Stored records
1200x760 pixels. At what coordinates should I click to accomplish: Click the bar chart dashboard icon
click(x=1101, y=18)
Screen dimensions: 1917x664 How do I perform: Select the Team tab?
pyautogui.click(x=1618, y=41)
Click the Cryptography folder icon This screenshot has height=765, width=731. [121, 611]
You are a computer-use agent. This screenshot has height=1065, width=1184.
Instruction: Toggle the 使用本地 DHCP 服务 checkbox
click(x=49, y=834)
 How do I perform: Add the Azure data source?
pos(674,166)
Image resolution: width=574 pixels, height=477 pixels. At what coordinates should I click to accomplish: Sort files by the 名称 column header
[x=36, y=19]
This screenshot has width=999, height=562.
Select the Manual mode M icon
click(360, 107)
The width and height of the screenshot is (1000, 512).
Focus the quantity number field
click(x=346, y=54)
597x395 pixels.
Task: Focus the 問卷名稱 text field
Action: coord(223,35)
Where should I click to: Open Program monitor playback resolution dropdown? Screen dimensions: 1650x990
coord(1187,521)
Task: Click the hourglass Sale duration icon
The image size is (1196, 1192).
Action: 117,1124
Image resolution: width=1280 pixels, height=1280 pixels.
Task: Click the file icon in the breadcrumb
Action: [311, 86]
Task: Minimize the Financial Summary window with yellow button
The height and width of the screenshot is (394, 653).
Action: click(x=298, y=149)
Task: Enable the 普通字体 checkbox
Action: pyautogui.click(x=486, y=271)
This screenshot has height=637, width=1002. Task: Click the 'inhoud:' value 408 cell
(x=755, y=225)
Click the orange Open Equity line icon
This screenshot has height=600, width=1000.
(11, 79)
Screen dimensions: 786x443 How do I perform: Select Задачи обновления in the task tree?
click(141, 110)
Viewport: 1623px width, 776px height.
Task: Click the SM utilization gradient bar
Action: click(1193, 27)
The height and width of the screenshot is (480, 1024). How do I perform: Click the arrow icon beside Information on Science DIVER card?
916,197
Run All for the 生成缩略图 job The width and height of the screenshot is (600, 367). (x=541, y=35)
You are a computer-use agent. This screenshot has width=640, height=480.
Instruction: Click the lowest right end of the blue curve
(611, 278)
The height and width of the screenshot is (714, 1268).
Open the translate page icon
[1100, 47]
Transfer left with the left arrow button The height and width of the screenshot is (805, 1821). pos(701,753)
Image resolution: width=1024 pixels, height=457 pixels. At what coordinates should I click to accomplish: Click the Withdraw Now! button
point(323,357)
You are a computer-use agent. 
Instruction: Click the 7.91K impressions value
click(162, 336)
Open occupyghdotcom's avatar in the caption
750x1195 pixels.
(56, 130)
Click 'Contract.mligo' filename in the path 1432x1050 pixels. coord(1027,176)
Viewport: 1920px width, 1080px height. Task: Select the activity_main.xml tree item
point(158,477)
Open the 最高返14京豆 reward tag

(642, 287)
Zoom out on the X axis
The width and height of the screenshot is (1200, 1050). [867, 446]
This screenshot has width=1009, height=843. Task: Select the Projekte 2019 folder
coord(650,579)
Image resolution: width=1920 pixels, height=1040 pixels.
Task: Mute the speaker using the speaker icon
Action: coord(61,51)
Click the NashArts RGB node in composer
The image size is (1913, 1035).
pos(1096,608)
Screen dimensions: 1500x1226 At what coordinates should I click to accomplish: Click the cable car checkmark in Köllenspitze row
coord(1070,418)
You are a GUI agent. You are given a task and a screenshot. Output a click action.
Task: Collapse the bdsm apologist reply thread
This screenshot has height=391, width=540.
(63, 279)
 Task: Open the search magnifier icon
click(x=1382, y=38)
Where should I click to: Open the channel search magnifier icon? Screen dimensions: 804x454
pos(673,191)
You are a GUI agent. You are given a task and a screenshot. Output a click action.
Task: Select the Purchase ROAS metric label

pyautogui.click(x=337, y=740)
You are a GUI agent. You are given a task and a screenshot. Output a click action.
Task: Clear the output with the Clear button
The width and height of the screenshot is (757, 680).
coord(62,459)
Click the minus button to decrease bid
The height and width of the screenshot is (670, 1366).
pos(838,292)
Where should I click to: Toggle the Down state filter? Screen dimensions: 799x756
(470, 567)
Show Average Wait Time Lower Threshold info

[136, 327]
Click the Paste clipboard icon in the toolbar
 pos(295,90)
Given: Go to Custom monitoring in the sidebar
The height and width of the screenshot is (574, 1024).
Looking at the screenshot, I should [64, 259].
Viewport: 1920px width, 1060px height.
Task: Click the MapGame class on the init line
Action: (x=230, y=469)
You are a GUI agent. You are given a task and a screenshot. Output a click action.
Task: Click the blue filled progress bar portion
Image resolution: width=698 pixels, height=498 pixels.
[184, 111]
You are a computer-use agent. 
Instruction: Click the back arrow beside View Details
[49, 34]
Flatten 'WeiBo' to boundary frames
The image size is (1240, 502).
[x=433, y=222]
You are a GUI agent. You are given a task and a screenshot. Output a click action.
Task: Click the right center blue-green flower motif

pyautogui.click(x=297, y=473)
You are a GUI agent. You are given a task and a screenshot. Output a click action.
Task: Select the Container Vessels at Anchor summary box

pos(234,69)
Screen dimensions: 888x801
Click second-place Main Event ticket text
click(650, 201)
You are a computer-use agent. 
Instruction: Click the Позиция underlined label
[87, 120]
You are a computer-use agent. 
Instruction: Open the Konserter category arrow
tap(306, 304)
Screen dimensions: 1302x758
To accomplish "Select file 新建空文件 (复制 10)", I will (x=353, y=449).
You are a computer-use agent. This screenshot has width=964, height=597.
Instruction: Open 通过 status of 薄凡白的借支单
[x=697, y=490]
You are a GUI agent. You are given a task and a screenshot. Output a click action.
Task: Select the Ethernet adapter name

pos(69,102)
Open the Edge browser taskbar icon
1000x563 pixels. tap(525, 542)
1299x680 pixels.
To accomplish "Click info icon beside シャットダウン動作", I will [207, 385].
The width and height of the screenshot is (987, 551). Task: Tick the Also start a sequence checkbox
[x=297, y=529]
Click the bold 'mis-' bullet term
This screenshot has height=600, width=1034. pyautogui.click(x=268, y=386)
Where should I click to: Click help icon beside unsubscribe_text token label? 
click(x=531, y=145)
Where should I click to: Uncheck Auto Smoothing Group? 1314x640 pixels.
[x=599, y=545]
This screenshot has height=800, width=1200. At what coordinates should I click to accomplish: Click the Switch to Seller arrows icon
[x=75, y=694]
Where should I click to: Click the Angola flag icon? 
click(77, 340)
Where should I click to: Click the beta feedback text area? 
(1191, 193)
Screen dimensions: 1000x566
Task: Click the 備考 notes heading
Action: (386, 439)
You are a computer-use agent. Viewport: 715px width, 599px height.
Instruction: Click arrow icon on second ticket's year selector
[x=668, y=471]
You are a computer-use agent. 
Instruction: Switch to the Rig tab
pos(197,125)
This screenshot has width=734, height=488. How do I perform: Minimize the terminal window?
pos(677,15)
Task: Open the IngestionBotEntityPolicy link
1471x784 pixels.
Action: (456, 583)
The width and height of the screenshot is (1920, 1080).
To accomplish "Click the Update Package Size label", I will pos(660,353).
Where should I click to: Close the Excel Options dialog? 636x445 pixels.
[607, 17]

### To do
Only the lines from the beginning of the entries through the line bearing "Task: Minimize the" should be returned, each exactly as written.

### Answer to this exercise
1200x760 pixels. At what coordinates should I click to accomplish: Click the bar chart dashboard icon
click(x=1101, y=18)
Screen dimensions: 1917x664 How do I perform: Select the Team tab?
pyautogui.click(x=1618, y=41)
Click the Cryptography folder icon This screenshot has height=765, width=731. [121, 611]
You are a computer-use agent. This screenshot has height=1065, width=1184.
Instruction: Toggle the 使用本地 DHCP 服务 checkbox
click(x=49, y=834)
 How do I perform: Add the Azure data source?
pos(674,166)
Image resolution: width=574 pixels, height=477 pixels. At what coordinates should I click to accomplish: Sort files by the 名称 column header
[x=36, y=19]
This screenshot has width=999, height=562.
Select the Manual mode M icon
click(360, 107)
The width and height of the screenshot is (1000, 512).
Focus the quantity number field
click(x=346, y=54)
597x395 pixels.
Task: Focus the 問卷名稱 text field
Action: coord(223,35)
Where should I click to: Open Program monitor playback resolution dropdown? Screen dimensions: 1650x990
coord(1187,521)
Task: Click the hourglass Sale duration icon
The image size is (1196, 1192).
Action: 117,1124
Image resolution: width=1280 pixels, height=1280 pixels.
Task: Click the file icon in the breadcrumb
Action: [311, 86]
Task: Minimize the Financial Summary window with yellow button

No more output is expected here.